> [Aufgabe A]:
Beantworten Sie anhand des Textes über digitale Bildung in Deutschland folgende Fragen:
(i) In welche Zeit verortet der Text den Bereich Bildung?
(ii) Was drohe laut einer Meldung vor wenigen Wochen bei Kindern auszusterben?
(iii) Welche Partei forderte im letzten Bundestagswahlkampf die Abschaffung der Regelung, die dem Bund die Einmischung in die Bildungsaufgaben der Länder verbietet?
> [Aufgabe B]: Schreiben Sie aus dem Text über digitale Bildung alles von „Wie Deutschland die“ bis hinunter zu „Drei notwendige Schritte.“ wortgetreu ab.

> [Textauszug]:

Wie Deutschland die Digitale Bildung verschläft
Die Digitalisierung schreitet voran: Unser Medienkonsum und Kommunikationsverhalten hat es schon vollständig erfasst. Ein Bereich ruht aber in den wohligen, miefigen und vor allem analogen Zeiten der 1980er Jahre: Die Bildung. Digitale Bildung ist in Deutschland ein Fremdwort und bedeutet eben nicht, nur Beamer mit Powerpoint statt Overheadprojektoren einzusetzen. Es gibt sehr viel zu tun – ein weiteres Aufschieben von Reformen wäre fatal. Drei notwendige Schritte.
Vor wenigen Wochen gab es die Meldung, dass die Handschrift bei Kindern auszusterben drohe. Es folgten Beiträge im Feuilleton und Bildungspolitiker meldeten sich zu Wort. Diese Debatte zeigt, dass wir uns lieber mit den Themen der Vergangenheit, als mit denen der Zukunft beschäftigen wollen. Hand aufs Herz: Wann haben Sie das letzte Mal eine Seite per Hand beschrieben? Ich kann mich nicht daran erinnern, es ist lang her. Natürlich, eine Handschrift schult auch die Motorik, daher möchte ich die Handschrift gar nicht abwerten – wohl aber die Fokussierung auf bestimmte Themen in bildungspolitischen Diskursen.
In dem Ressortabgestimmten Entwurf der Digitalen Agenda existiert zwar ein Abschnitt zu „Bildung, Forschung, Wissenschaft, Kultur und Medien“, wirklich konkrete Aussagen zur digitalen Bildung sucht man aber vergeblich. Ein Hauptproblem ist dabei sicherlich auch das Kooperatiionsverbot, das dem Bund verbietet sich in die Bildungsaufgaben der Länder einzumischen (bzw. diese zu finanzieren). Die SPD forderte im letzten Bundestagswahlkampf eine Abschaffung eben dieser (unsinnigen) Regelung, konnte sich damit aber nicht gegen CDU/CSU durchsetzen. Zwar soll es eine leichte Aufweichung geben, diese beträfe aber nur Hochschulen. Aber auch ohne Kooperationsverbot existieren bei vielen Bildungspolitikerinnen und -politiker Skepsis oder gar Furcht bzgl. der Digitalisierung. Vielmehr scheint dieses Koopertationsverbot auch gern als Ausrede verwendet zu werden, um sich mit manchen Themen nicht beschäftigen zu müssen.

> [Bereitgestelltes Material]:
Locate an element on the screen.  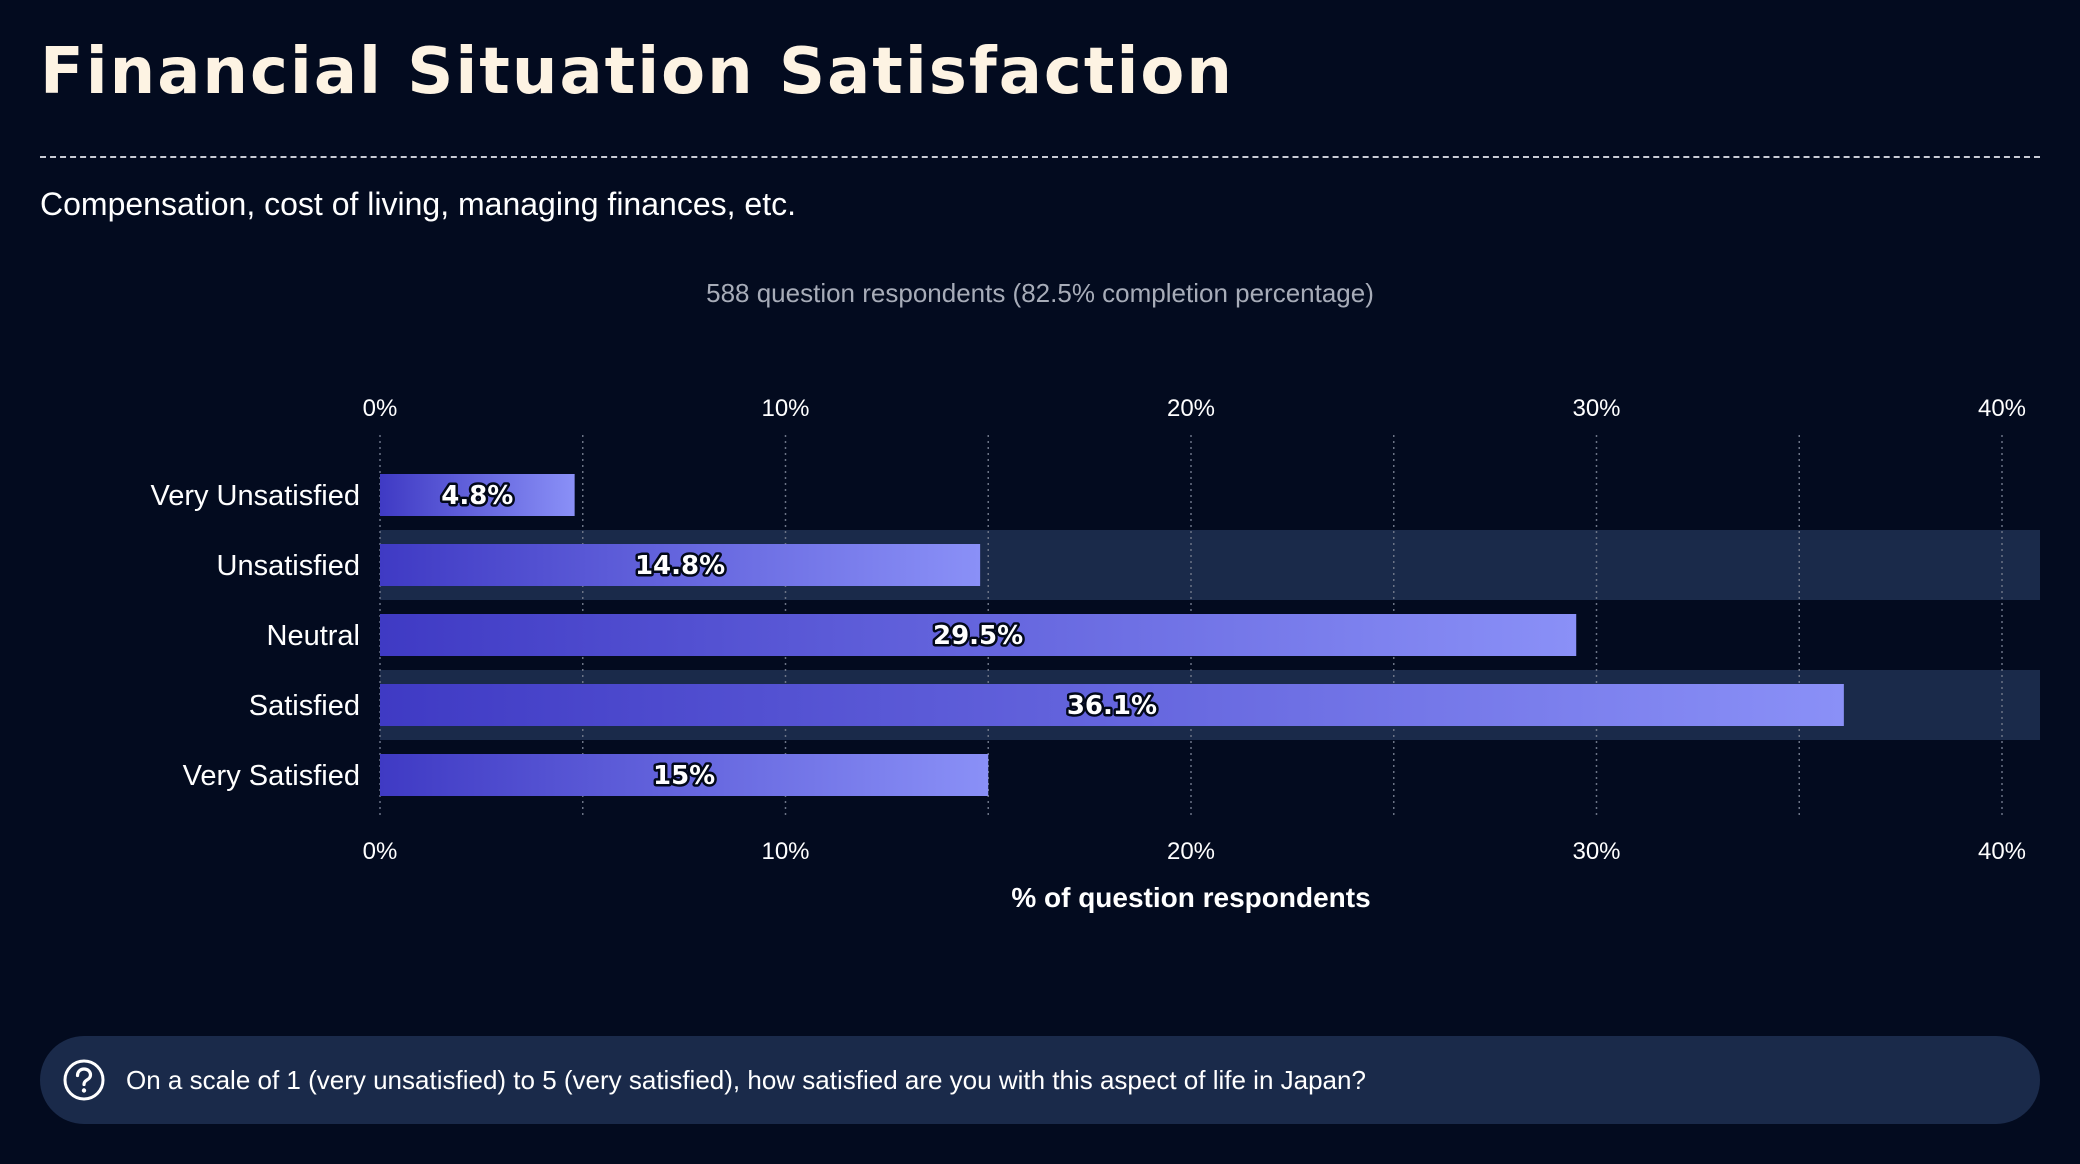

> [Ergebnis A]:
(i) In die Zeiten der 1980er Jahre.
(ii) Die Handschrift.
(iii) Die SPD.

> [Ergebnis B]:
Wie Deutschland die Digitale Bildung verschläft
Die Digitalisierung schreitet voran: Unser Medienkonsum und Kommunikationsverhalten hat es schon vollständig erfasst. Ein Bereich ruht aber in den wohligen, miefigen und vor allem analogen Zeiten der 1980er Jahre: Die Bildung. Digitale Bildung ist in Deutschland ein Fremdwort und bedeutet eben nicht, nur Beamer mit Powerpoint statt Overheadprojektoren einzusetzen. Es gibt sehr viel zu tun – ein weiteres Aufschieben von Reformen wäre fatal. Drei notwendige Schritte.